The FTSE 100 reversed early losses on Tuesday as fresh tensions in the Middle East saw investors return to beleaguered mining stocks on the prospect of more stable commodity prices.

The market initially fell after four gunmen attacked the U.S. embassy in Damascus on Tuesday, but the gunmen were all killed before any American diplomats were harmed. Meanwhile, Palestinian gunmen fought battles with Israeli troops inside the Gaza Strip, with Al Jazeera television reporting one soldier had been killed.

Miners led the index down on Monday but have reversed some of those losses as geo political tensions make some investors bet on a rebound in commodity prices, said one trader. Miners Vedanta, Anglo American, BHP Billiton and Rio Tinto were all up, though smaller mining companies such as Antofagasta and Kazakhmys extended Monday's losses. The bounce is benefiting the blue chips more than some of the smaller stocks, as copper prices are still actually near their lows.

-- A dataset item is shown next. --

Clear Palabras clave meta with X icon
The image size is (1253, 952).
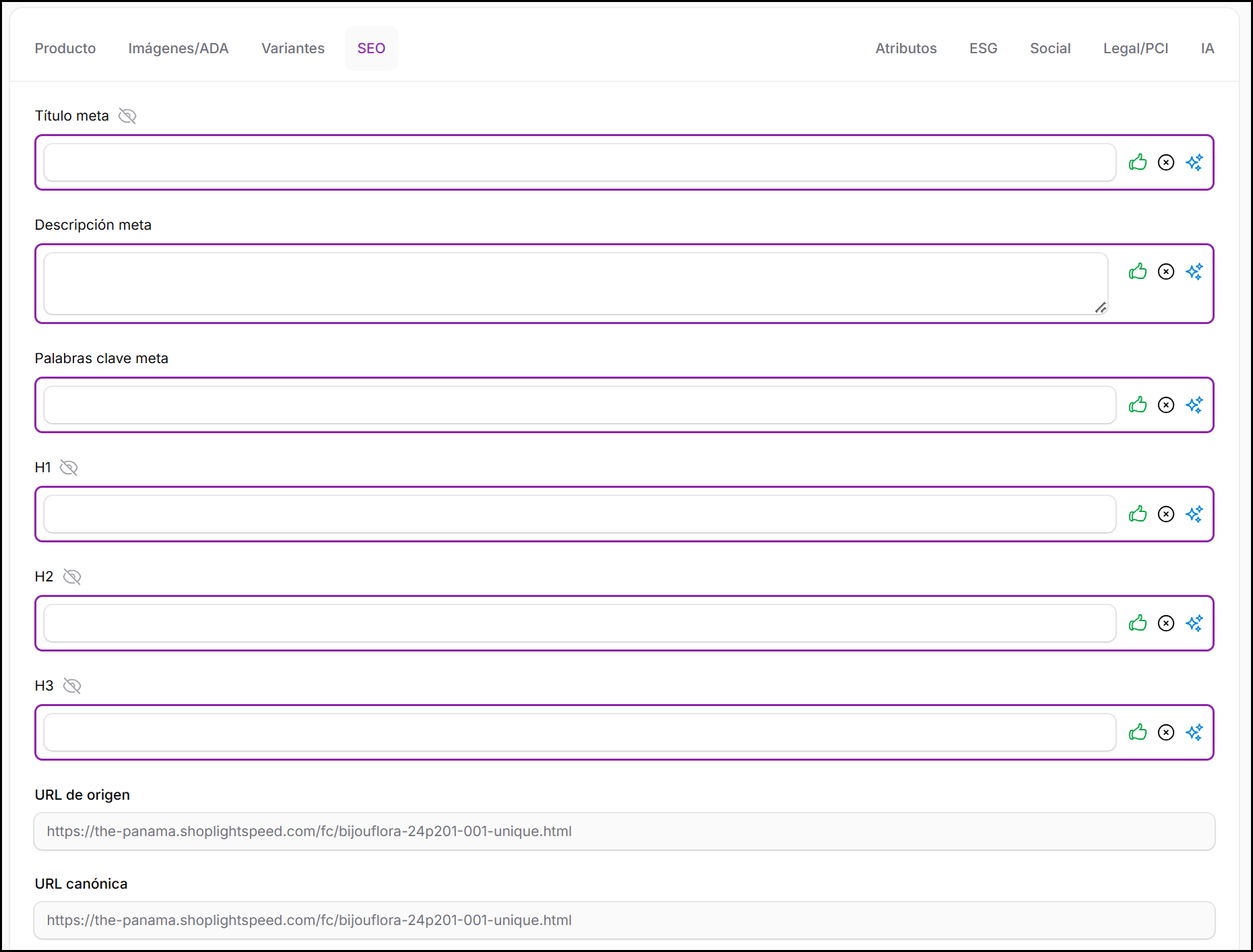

Royal Dutch Shell was down 1 percent despite firmer crude oil prices as investors continued to bet strong OPEC production would see oil prices fall further, if Middle Eastern tensions abate. BP outperformed its rival, rising 0.1 percent after announcing it would be able to restart 105,000 barrels per day of production from the eastern side of Prudhoe Bay within a few weeks after Alaska regulators approved the oil major's plan to connect the field to the nearby Endicott pipeline.

By 11:36 a.m., the FTSE 100 was up 4.2 points, or 0.1 percent, at 5,855.0 points, having fallen as low as 5,824.2.

The market brushed 5,860.6 before CPI numbers showed Britain's inflation rate picked up more than expected in August to 2.5 percent, reinforcing expectations of tighter monetary policy. The CPI numbers will re ignite speculation about the Bank of England raising rates by the end of the year, said strategist Michael O'Sullivan of State Street Global Markets.

ITV SUFFERS

ITV shed 3.5 percent after Investec Securities issued a negative outlook on the stock, citing continued revenue pressures.

Utility Drax, which owns Europe's largest coal-fired power station, fell 2.5 percent despite saying first half earnings had more than tripled after wholesale electricity prices continued to soar. Analysts were looking for a slightly bigger rise.

Elsewhere among the losers, PartyGaming lost 1.4 percent as investors continued to eye the gaming sector nervously in the wake of last week's arrest of the Sportingbet chairman amid a crackdown on Internet gaming in the U.S.

Cruise operator Carnival led the gainers, rising 3.1 percent. People are buying Carnival because it is trading well off its highs and they see a lot of value. As a cruising company it is also benefiting from the fact that there are fewer hurricanes than expected, said one market maker.

BAE Systems rose 1.5 percent after setting October 4 as the date for an extraordinary general meeting for shareholders to vote on the proposed sale of its 20 percent stake in planemaker Airbus.

And Britain's largest software company Sage rose after positive moves from U.S. competitors during Monday trading. Sage is probably on the move given strong interest in techs in the U.S, said a second trader. Investors are sniffing around the sector, and in the light volumes we are trading any interest in a company can translate into a headline move.

Steelmaker Corus < CS.L> reversed Monday's losses as investors took advantage of the cheaper prices.

Demand for steel has not diminished in any way shape or form this year, said Neil Parker, strategist at the Royal Bank of Scotland. The Chinese are continuing to increase their demand for steel because of all the infrastructure projects that they've got. So a lot of the raw material suppliers are going to do well because the demand from the far East is still extremely dynamic.

Among the mid caps, aerospace and defence engineering firm Cobham Plc rose 1.5 percent after posting a 12.7 percent rise in underlying earnings before tax and said disposals had left it well prepared for fresh acquisitions, while engineering firm Charter Plc climbed 5.1 percent after reporting a 55 percent rise in first half profit on strong sales in Europe and North America and saying its full year results would better previous expectations.

But medical equipment maker Gyrus fell 4.8 percent despite first half adjusted earnings coming in at the top end of forecasts on Tuesday. The company was optimistic about the full year but it noted the negative impact of a weaker dollar. Volumes should pick up as we get further into September, said State Street's O'Sullivan. There is production and inflation data out of the U.S. before the end of the week while we're starting to get into the flow of the reporting season.